In February, Parasoft released a new continuous testing solution for IoT devices. It allows teams to identify and remediate vulnerabilities; verify functionality, performance, security, and compliance; balance testing efforts and code coverage with change-based intelligence; and efficiently support agile and continuous testing processes.
Tricentis Tosca is a tool that allows for automated and continuous testing. This tool provides businesses with a way to address the increased complexity and pace of modern application development. It was named a Gartner Magic Quadrant for Software Automation leader in 2017. In June, Business Intelligence and Data Warehouse components were added to the tool. This addition provides a full lifecycle approach to those areas of testing, which adds unprecedented data integrity.
In April, Sauce Labs added a new plug-in for Microsoft Visual Studio Team Services that automates the build process, removing the potential for human error. With this plug-in, teams can configure tests via VSTS so that they will run whenever there is a pull request or check in.
As delivery cycle times decrease and the technical complexity needed to deliver a positive user experience increases, these forces create a gap.
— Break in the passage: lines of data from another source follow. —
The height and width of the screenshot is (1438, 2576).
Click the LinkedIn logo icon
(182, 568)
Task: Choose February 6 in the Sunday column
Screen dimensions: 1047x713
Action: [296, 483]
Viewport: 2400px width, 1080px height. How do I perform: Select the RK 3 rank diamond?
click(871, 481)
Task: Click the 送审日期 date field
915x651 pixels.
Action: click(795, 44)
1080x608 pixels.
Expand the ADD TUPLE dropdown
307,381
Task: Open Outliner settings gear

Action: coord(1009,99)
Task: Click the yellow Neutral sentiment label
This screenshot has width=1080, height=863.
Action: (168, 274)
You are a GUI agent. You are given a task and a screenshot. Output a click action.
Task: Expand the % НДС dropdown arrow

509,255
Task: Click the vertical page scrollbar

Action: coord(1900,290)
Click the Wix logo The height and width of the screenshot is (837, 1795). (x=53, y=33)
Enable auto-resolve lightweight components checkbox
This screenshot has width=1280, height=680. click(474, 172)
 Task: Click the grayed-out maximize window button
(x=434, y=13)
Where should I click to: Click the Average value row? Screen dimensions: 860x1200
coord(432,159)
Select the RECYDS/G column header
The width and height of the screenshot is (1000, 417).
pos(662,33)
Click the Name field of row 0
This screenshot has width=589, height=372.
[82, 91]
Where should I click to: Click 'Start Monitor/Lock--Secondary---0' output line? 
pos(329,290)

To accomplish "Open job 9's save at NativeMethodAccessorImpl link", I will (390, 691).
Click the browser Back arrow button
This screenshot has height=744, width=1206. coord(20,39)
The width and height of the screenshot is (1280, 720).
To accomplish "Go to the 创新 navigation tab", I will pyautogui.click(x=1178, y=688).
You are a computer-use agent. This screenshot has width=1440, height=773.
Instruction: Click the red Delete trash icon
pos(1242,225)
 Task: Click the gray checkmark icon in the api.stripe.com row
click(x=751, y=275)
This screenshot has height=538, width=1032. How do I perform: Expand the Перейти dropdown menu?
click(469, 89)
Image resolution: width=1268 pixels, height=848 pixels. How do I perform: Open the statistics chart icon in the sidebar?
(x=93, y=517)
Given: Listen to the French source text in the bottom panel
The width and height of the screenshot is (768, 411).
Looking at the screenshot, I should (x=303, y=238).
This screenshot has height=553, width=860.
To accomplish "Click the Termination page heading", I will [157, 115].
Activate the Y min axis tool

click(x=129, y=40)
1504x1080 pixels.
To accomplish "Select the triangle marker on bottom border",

Continuous testing is there to bridge that gap, but as the gap increases, there is a need to go beyond continuous testing by incorporating Artificial Intelligence.
Finally, change-based testing allows for a more agile testing process. In change-based testing, you look at which files have changed and what tests have been run on those files. As a result, it is possible to analyze the changes between two builds and determine what tests need to be re-executed.
“Digging deeper we can quickly get insight into where in the code the changes have occurred, how the existing tests correlate to those changes, and where testing resources need to be focused,” wrote Parasoft’s Mark Lambert in a post. “From here, we can create a test plan, addressing failed and incomplete test cases with the highest priority, and using the re-test recommendations to focus scheduling of additional automated runs and prioritizing manual testing efforts.”